* QUÉ HARÁS:
**1.** Indica si cada afirmación coincide con la columna sobre Junqueras en Andalucía. Responde sí o no y cita las palabras de la columna que lo deciden. (a) El programa de televisión llevó a Junqueras a conocer a unas familias andaluzas. (b) La columna considera acertada la premisa del programa. (c) La columna atribuye la ignorancia del otro a un problema personal.
**2.** Contesta estas preguntas con datos de la columna sobre Junqueras en Andalucía:
(a) ¿Qué gentilicio habría venido bien tener ya acuñado?
(b) ¿Qué frase dirían los marcianos en la comparación?
(c) ¿En qué se educó el «tractoriano», según la última frase?
**3.** Prolonga la columna sobre Junqueras en Andalucía a partir de su última frase, con el mismo tono.

╭─ TEXTO DE LECTURA

DAVID GISTAU-ABC
Que la xenofobia es transversal, y no sólo patrimonio de la burguesía, lo demuestra el último desprecio a lo andaluz
RECORDEMOS aquel programa de televisión en el que Évole se llevó a Junqueras a conocer unas familias andaluzas. Para contar la expedición de Junqueras por Andalucía nos habría venido bien que ya estuviera acuñado el gentilicio «tractoriano» porque en verdad era la crónica del descubrimiento del mundo más allá de su linde rural y mental de un gran cateto. Por eso, la premisa del programa era falaz: partía de la idea de que el encuentro de catalanes y andaluces era el de civilizaciones que se desconocían mutuamente. Como si bajaran los marcianos y dijeran «Venimos en son de paz». No es cierto. Esa ignorancia del otro era un problema personal del «tractoriano», educado en la endogamia supremacista, en el achicamiento de espacios nacionalista.

╰─
╭─ DATOS PROPORCIONADOS

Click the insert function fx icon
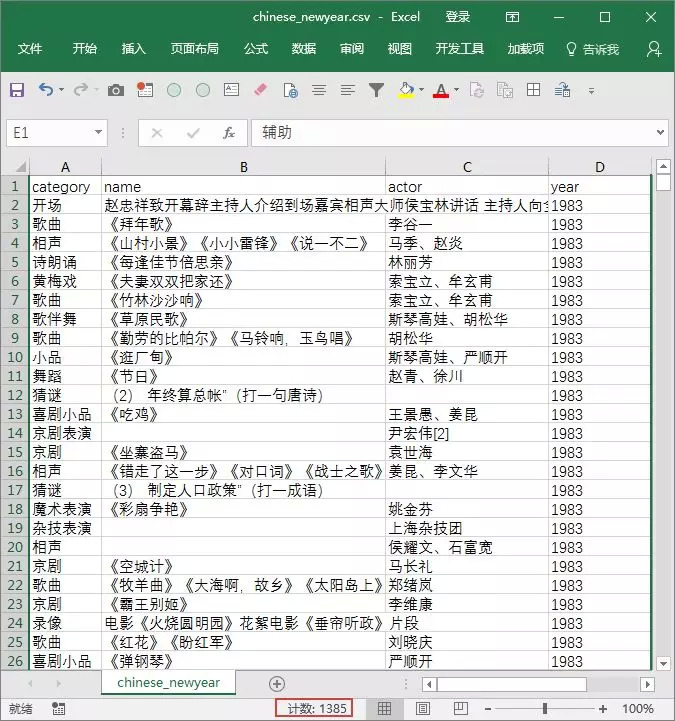 point(228,133)
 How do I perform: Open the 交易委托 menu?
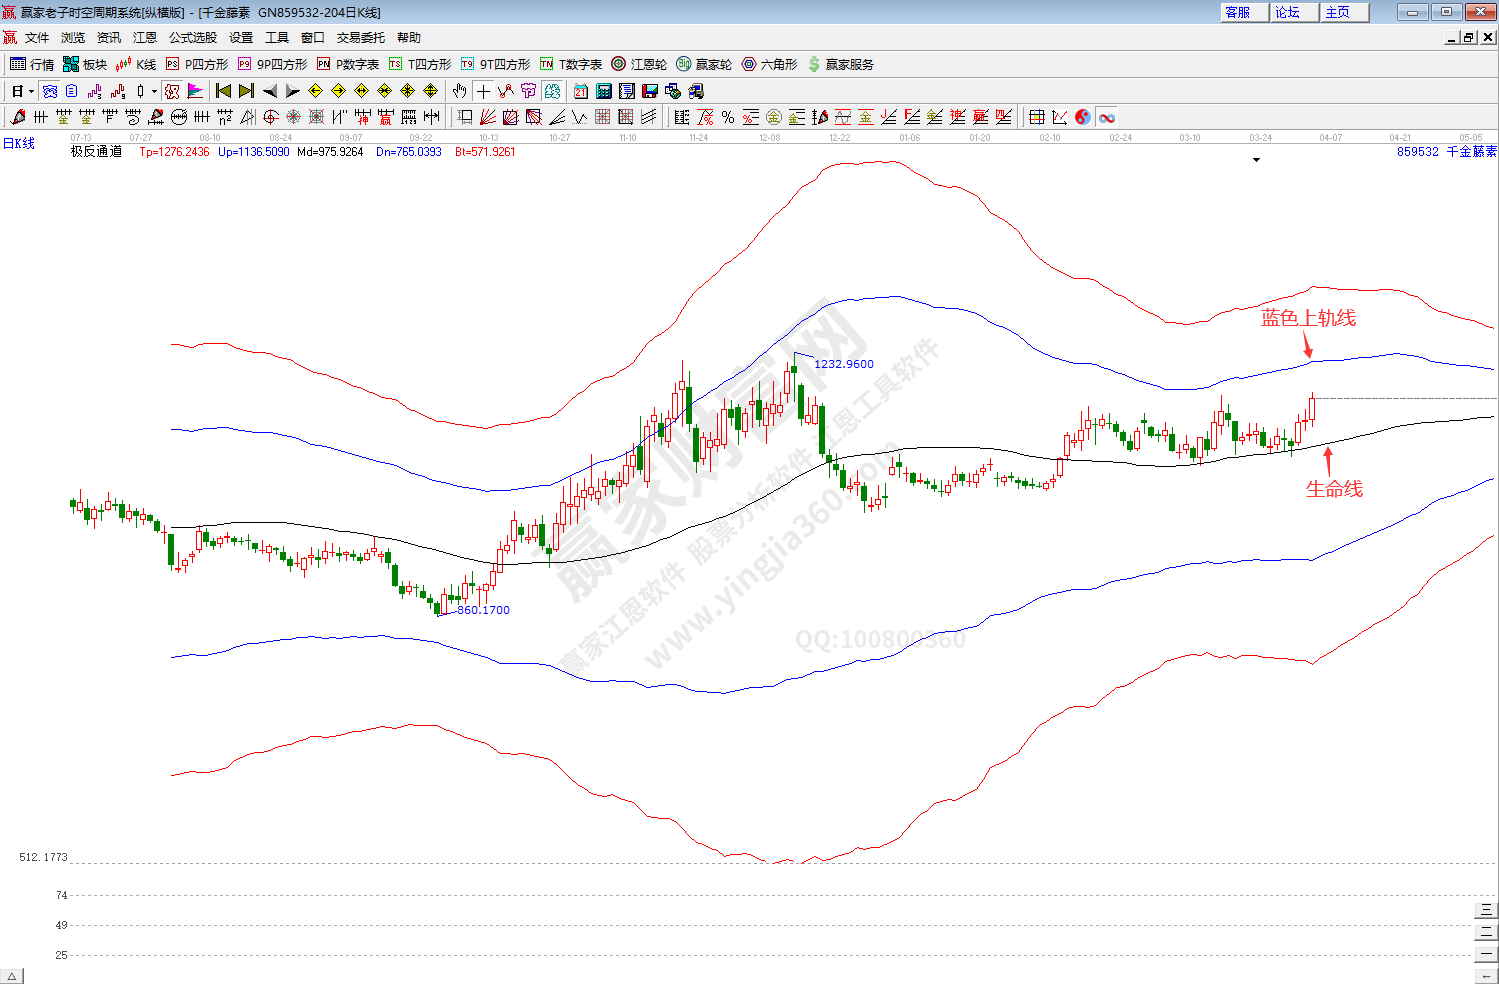[360, 38]
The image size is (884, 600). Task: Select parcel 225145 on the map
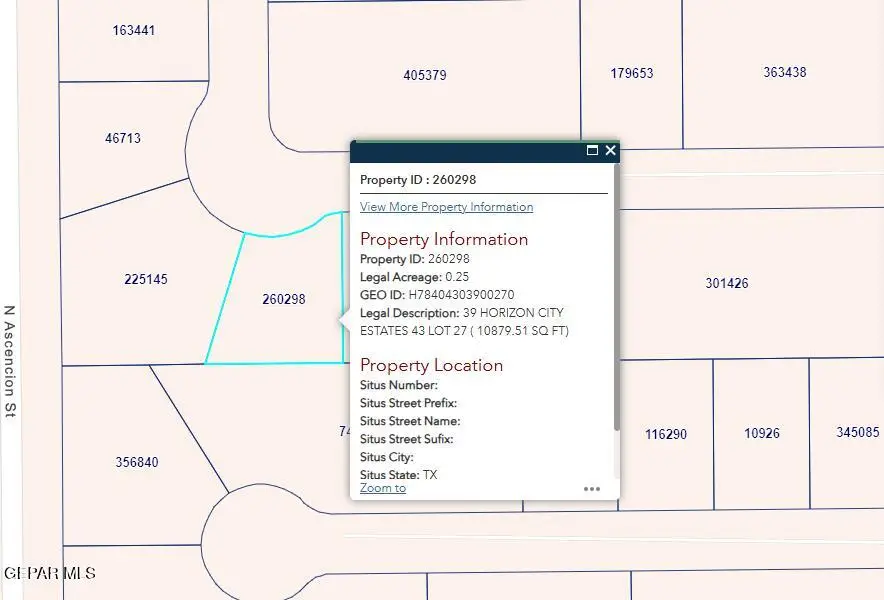coord(146,279)
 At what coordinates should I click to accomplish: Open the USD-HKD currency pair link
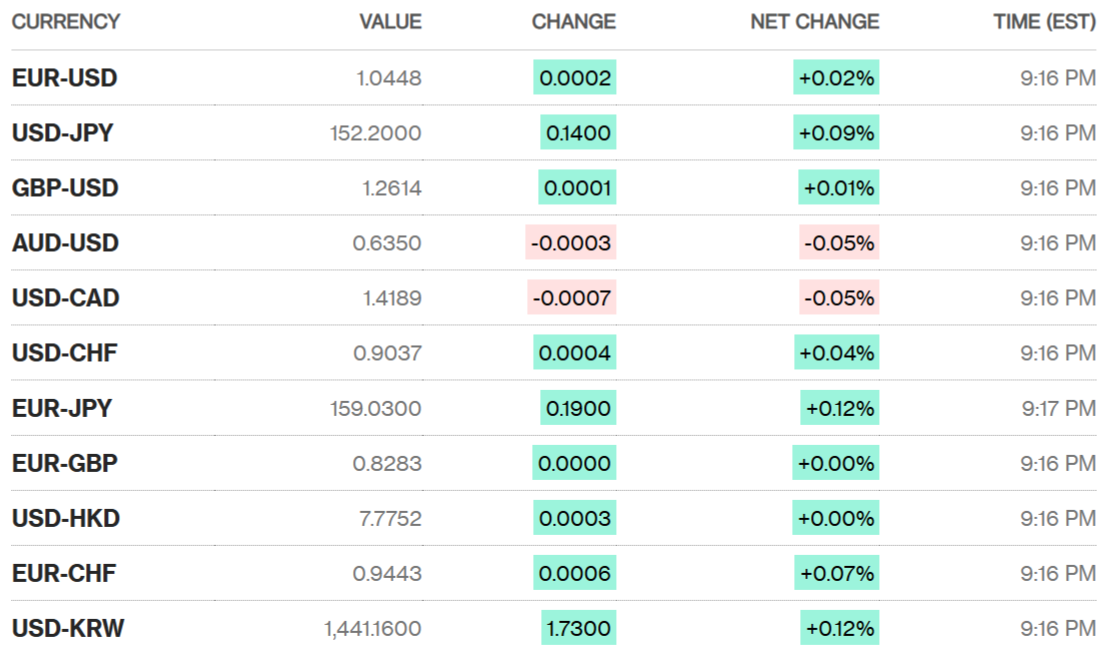point(66,518)
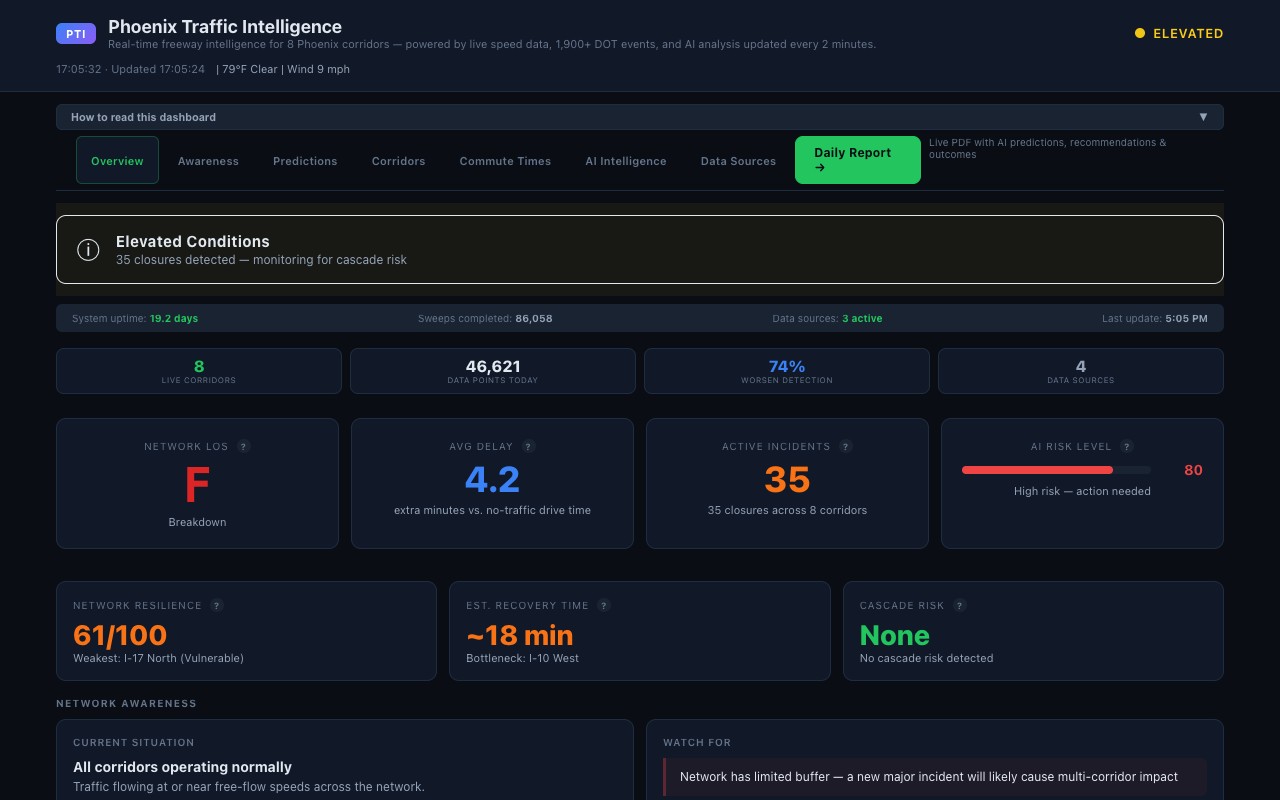1280x800 pixels.
Task: Click the Daily Report button
Action: (x=857, y=160)
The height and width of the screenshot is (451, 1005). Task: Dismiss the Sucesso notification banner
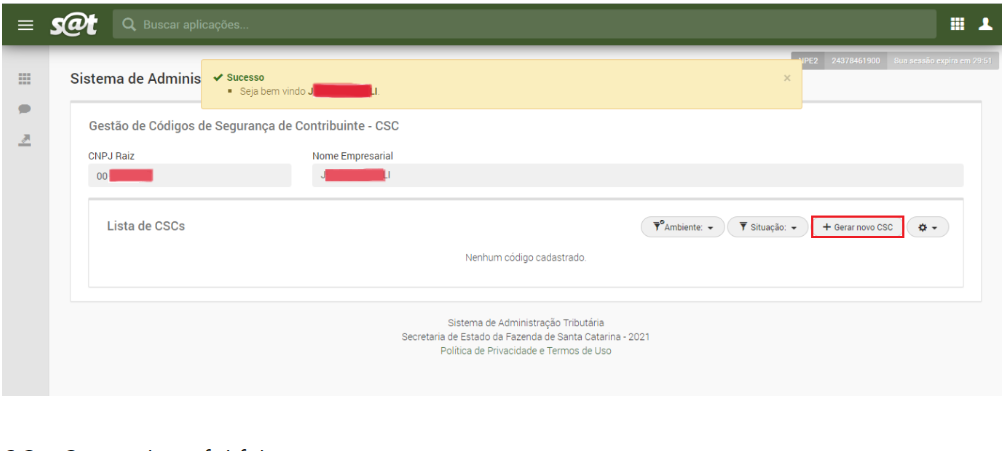click(x=786, y=78)
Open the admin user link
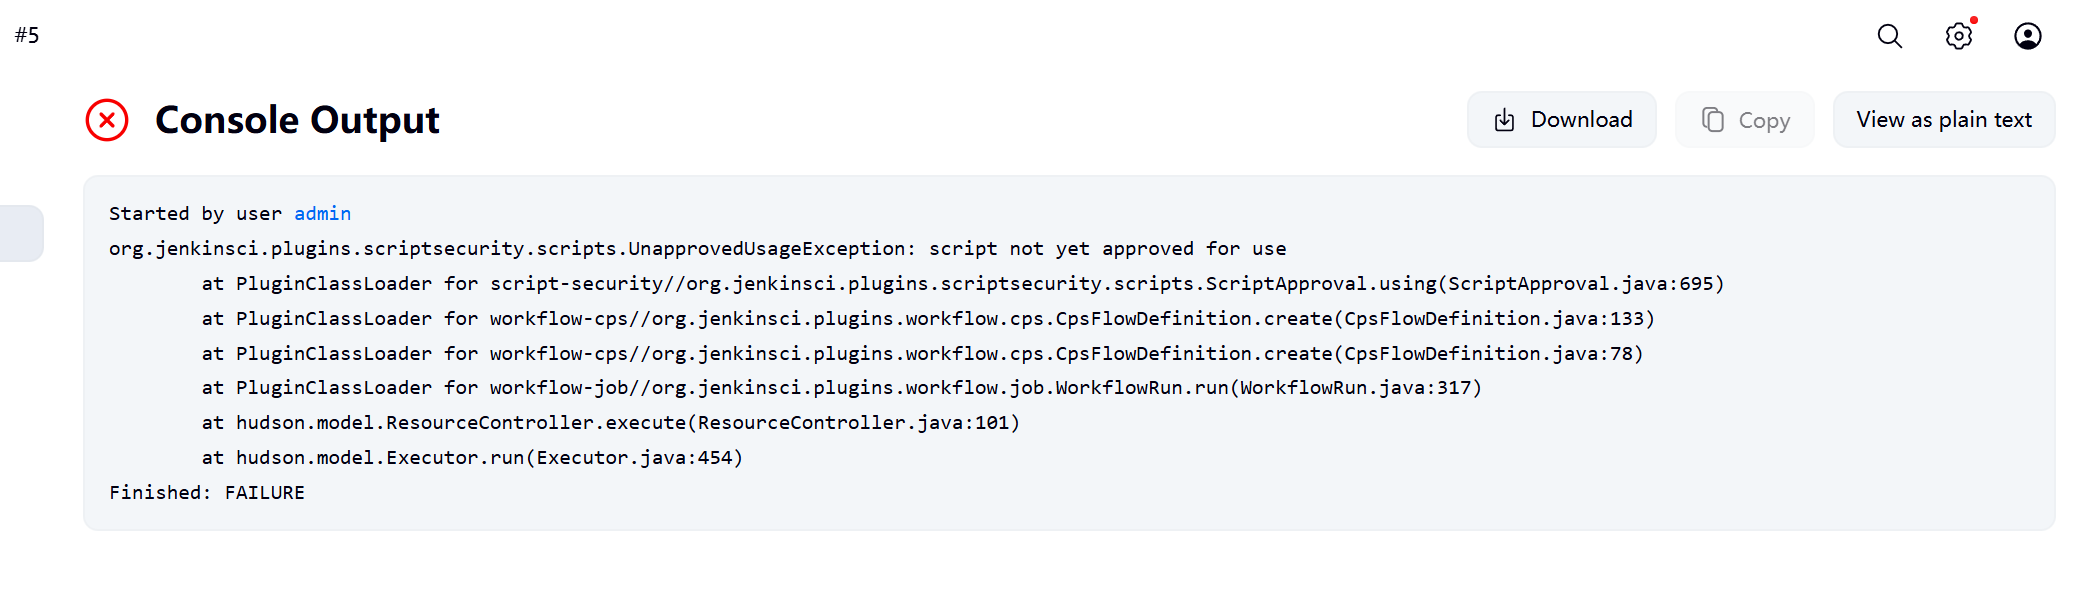This screenshot has height=607, width=2094. pos(322,213)
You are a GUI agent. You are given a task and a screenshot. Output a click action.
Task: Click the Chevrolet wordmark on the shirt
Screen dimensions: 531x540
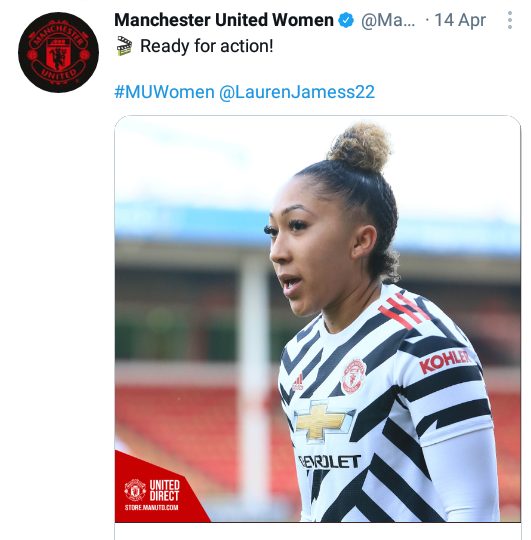(330, 461)
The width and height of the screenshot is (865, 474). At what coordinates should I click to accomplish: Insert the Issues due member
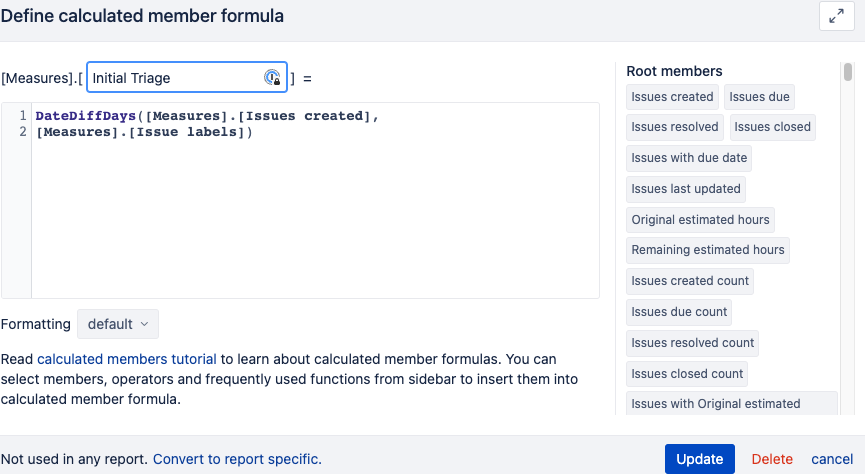click(759, 97)
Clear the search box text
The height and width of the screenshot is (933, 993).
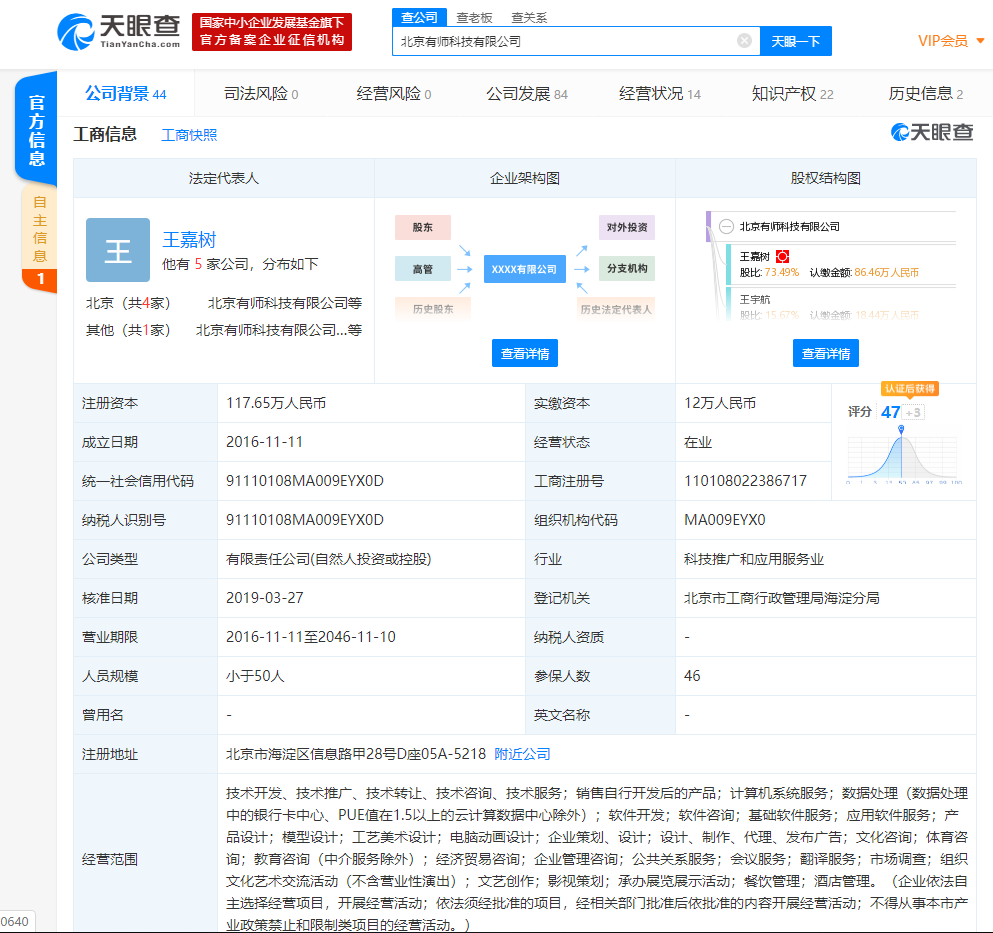click(744, 41)
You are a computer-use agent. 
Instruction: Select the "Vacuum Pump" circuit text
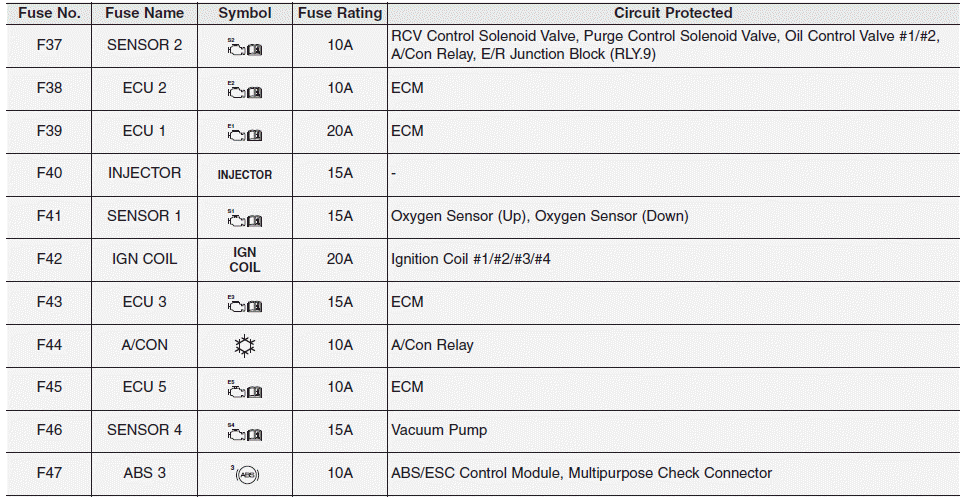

╰─

* RESULTADOS DEL EJERCICIO:
**1.**
(a) Sí: «Évole se llevó a Junqueras a conocer unas familias andaluzas».
(b) No: «la premisa del programa era falaz».
(c) Sí: «Esa ignorancia del otro era un problema personal del «tractoriano»».

**2.**
(a) «Tractoriano».
(b) «Venimos en son de paz».
(c) En la endogamia supremacista, en el achicamiento de espacios nacionalista.

**3.**
Por otra parte, y esto también se le notó a Évole por la elección de las familias, existe un automatismo xenófobo en las pijerías catalanas según el cual los andaluces representan todo aquello que les permite desarrollar su complejo de superioridad. Lo más remoto. Lo menos desarrollado. Lo peor. El patio trasero de su supremacismo. La coartada perfecta para levantar muretes profilácticos inventando, por añadidura, informes de pureza de sangre vinculados con el otro lado de los Pirineos. Cuando a Inés Arrimadas la envían de vuelta a Cádiz, lo que surge ahí es la eugenesia nacionalista detectando corrupciones de raza, además de atrevidas ambiciones de mudanza social: ¿qué hace la sangre andaluza trascendiendo «el servicio», la condición de «la chacha», como decía Sostres cuando el castellano aún le olía a lejía? Eso sólo se permite haciéndose primero perdonar el origen mediante la sumisión al credo nacionalista.
Que la xenofobia es transversal, y no sólo patrimonio de la burguesía, lo demuestra el último desprecio a lo andaluz perpetrado por un cierto Baños, de profesión cupero. El «pisha», los finos y la incapacidad de pensar en términos complejos, he ahí Andalucía vista desde el cuarto de Baños, que ha de tener, el pobre, mucha culpa de origen que hacerse perdonar, si tanto sobreactúa el racismo.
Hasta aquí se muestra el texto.